Preventing Low Levels

You can help prevent low electrolyte levels by staying hydrated and regularly eating foods high in electrolytes such as leafy greens, beans, nuts and seeds and most fruits and vegetables (especially citrus fruits and bananas).

If you need to replenish electrolytes quickly, you can drink a sports drink. However, if you want to avoid sugar, the Global Healing Center recommends adding a pinch of salt and a teaspoon of apple cider vinegar to a glass of water. Salty foods and foods high in potassium such as tomato juice or soup, potatoes, pickles, and nut butters are also good options.

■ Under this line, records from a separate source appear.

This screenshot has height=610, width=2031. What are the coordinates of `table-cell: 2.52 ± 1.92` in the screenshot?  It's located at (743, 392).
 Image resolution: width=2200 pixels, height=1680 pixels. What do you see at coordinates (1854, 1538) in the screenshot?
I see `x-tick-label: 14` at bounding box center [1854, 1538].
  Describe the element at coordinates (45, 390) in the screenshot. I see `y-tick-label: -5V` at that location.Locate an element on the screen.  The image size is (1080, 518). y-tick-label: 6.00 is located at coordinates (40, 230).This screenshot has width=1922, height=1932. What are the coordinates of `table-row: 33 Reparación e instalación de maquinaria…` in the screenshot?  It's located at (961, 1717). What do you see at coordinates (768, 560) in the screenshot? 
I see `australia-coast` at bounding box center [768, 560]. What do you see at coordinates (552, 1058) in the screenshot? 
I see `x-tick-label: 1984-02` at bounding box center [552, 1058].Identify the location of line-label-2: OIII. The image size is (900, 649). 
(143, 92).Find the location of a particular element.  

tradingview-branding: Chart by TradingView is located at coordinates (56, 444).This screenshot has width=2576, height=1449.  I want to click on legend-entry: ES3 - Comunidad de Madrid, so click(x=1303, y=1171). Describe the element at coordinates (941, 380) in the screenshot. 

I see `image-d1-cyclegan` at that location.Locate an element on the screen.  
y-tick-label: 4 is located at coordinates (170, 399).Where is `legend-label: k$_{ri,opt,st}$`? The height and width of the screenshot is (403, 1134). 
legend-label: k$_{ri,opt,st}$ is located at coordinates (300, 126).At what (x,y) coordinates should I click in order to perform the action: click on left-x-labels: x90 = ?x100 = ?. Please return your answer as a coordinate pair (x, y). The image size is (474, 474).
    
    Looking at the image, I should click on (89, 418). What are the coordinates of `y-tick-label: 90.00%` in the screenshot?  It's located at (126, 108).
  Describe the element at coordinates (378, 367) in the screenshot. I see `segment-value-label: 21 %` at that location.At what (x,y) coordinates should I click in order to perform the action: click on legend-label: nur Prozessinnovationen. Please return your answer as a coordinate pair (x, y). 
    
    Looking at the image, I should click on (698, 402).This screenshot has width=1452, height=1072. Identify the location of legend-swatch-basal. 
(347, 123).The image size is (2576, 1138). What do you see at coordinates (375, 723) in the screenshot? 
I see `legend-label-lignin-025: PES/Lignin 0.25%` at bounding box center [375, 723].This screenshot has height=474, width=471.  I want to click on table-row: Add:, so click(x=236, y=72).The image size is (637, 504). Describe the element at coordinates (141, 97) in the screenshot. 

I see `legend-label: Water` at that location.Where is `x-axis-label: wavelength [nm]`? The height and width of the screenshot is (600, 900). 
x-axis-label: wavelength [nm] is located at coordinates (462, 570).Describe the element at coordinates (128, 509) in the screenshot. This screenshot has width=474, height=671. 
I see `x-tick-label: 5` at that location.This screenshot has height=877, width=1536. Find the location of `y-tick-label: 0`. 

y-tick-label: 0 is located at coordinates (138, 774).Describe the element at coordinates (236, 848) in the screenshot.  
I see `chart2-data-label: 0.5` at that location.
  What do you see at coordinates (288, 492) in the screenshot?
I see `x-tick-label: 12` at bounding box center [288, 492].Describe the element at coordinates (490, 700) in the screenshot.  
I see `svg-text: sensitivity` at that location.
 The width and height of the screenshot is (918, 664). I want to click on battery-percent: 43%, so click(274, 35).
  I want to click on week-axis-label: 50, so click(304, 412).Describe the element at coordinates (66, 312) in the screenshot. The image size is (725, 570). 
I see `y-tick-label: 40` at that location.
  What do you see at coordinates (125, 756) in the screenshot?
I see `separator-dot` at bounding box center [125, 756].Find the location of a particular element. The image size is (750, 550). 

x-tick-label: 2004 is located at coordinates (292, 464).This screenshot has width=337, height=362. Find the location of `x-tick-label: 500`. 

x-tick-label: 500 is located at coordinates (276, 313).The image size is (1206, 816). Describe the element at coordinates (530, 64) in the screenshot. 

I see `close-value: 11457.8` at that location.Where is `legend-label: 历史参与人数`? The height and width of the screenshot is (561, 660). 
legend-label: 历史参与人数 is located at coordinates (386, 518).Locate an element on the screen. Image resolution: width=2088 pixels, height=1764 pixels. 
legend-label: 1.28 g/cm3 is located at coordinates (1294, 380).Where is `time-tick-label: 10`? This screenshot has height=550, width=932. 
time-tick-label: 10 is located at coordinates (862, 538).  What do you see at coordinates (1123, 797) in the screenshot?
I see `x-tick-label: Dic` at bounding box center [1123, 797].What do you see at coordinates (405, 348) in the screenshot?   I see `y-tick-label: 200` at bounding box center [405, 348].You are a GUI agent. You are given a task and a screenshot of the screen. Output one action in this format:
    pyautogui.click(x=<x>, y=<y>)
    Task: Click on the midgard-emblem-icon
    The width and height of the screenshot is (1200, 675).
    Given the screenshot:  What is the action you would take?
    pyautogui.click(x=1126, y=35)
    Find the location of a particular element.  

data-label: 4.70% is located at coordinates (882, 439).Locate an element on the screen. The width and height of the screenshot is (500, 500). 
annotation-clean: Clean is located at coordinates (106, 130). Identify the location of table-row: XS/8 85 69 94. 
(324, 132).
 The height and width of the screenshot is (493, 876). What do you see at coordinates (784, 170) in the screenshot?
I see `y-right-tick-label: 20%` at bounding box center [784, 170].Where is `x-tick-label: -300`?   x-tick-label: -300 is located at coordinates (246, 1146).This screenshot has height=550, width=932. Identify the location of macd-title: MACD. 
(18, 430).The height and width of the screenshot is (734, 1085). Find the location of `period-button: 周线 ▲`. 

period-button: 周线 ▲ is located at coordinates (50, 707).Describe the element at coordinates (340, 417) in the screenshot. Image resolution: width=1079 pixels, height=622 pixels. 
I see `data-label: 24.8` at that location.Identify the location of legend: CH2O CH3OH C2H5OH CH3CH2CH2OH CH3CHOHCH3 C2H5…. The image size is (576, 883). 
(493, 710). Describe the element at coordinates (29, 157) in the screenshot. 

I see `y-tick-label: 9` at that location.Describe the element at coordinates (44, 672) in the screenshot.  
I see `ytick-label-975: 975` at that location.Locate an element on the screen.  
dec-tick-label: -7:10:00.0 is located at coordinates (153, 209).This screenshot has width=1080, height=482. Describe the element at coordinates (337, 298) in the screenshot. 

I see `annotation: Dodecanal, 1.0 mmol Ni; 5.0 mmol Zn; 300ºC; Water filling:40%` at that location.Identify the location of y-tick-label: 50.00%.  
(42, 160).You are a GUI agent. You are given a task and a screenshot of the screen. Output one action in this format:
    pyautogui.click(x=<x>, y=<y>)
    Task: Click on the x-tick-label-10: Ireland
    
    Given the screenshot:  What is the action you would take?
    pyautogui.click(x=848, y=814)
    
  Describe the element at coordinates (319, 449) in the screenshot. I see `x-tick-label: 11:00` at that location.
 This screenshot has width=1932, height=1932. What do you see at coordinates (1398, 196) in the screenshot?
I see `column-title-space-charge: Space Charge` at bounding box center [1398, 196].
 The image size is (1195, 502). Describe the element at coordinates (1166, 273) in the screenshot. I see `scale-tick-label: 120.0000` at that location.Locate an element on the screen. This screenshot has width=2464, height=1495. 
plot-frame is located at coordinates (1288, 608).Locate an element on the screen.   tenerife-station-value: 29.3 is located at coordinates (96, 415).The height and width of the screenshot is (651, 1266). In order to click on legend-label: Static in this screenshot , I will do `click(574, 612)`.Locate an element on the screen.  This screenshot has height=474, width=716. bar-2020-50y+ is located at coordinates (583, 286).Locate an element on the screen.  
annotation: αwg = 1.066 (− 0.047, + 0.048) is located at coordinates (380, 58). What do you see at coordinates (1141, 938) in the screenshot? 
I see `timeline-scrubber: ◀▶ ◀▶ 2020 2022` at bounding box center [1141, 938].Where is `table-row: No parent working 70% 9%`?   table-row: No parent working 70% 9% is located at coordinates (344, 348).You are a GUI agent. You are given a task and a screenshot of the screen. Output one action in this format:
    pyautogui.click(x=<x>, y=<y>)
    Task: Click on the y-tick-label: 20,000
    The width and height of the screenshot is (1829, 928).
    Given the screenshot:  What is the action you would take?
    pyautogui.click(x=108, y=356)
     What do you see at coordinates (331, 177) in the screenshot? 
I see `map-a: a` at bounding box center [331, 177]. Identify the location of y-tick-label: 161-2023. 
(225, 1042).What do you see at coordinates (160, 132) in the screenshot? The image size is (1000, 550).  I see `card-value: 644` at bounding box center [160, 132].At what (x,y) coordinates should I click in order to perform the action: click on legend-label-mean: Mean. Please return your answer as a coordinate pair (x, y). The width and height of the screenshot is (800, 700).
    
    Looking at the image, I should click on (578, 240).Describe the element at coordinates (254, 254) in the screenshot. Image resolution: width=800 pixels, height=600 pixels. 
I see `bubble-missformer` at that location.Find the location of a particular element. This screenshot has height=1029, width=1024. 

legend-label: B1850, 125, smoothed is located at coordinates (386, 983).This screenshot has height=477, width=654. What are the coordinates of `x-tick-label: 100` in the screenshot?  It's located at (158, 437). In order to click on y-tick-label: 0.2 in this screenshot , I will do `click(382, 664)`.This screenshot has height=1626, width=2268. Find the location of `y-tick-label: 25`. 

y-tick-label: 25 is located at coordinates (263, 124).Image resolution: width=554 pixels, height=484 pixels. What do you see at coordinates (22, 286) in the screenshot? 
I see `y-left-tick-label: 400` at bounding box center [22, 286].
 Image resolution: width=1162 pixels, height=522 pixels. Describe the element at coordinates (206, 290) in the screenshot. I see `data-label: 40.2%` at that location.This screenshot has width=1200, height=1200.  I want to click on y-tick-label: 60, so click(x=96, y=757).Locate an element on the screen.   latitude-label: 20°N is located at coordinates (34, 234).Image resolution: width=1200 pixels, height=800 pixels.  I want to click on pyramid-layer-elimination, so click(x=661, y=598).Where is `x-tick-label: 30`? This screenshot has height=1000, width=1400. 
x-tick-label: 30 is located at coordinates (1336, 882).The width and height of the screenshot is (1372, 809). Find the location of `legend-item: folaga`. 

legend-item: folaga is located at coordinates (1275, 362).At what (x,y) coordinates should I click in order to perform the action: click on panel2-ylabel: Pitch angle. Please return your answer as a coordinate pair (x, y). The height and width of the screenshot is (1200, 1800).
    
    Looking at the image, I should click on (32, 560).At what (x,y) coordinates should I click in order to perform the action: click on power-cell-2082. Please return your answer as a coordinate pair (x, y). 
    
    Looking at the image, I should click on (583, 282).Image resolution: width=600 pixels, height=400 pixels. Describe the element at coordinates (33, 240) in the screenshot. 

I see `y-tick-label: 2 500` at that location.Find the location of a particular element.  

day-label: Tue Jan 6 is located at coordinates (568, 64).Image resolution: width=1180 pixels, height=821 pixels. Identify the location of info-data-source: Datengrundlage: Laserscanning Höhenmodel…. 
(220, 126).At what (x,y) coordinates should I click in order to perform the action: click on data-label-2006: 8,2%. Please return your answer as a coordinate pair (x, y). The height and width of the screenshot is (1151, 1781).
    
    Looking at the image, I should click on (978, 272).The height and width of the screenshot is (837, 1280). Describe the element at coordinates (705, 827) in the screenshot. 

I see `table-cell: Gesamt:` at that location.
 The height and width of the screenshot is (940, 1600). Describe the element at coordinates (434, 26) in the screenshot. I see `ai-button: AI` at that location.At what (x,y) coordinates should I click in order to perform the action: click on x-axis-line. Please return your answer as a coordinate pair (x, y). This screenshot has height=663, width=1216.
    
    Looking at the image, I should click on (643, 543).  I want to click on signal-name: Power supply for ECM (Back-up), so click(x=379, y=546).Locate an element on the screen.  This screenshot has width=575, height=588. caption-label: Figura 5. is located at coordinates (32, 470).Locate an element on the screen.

Remember, a severe electrolyte imbalance can be an emergency. If you are symptomatic, it's best to consult your doctor for guidance.

Recognize the Signs

Early signs of dehydration or fluid imbalance can be vague so it's important to recognize the signs. Doing so may help prevent a more serious problem from developing. The Mayo Clinic lists the following dehydration symptoms on its website:

Mild to Moderate Dehydration

  • Dry, sticky mouth
  • Sleepiness
  • Decreased urine
  • Thirst
  • No wet diapers for three hours in infants
  • Few or no tears
  • Dizziness or lightheadedness
  • Dry skin
  • Headache
  • Constipation

Severe Dehydration

  • Extreme thirst
  • Extreme irritability in infants or children
  • Very dry mouth, skin and mucous membranes
  • Sunken eyes and no tears
  • Dark urine and decreased output
  • Low blood pressure
  • Fast heartbeat
  • Rapid breathing
  • Fever
  • Unconsciousness

Call your doctor if you suspect you or a family member is dehydrated. Severe dehydration is a medical emergency.

Listen to Your Body

You should be able to support a healthy balance between electrolytes and fluids by staying hydrated and eating a balanced diet daily. In addition, drink plenty of fluids and pay attention to your body's signals while exercising, working or spending time outside in hot weather, or if you come down with a stomach bug or fever.

Don't ignore dehydration symptoms or symptoms of an electrolyte imbalance. Talk to your doctor about whether or not any medications you take or a health condition you have may impact your fluid and/or electrolyte levels.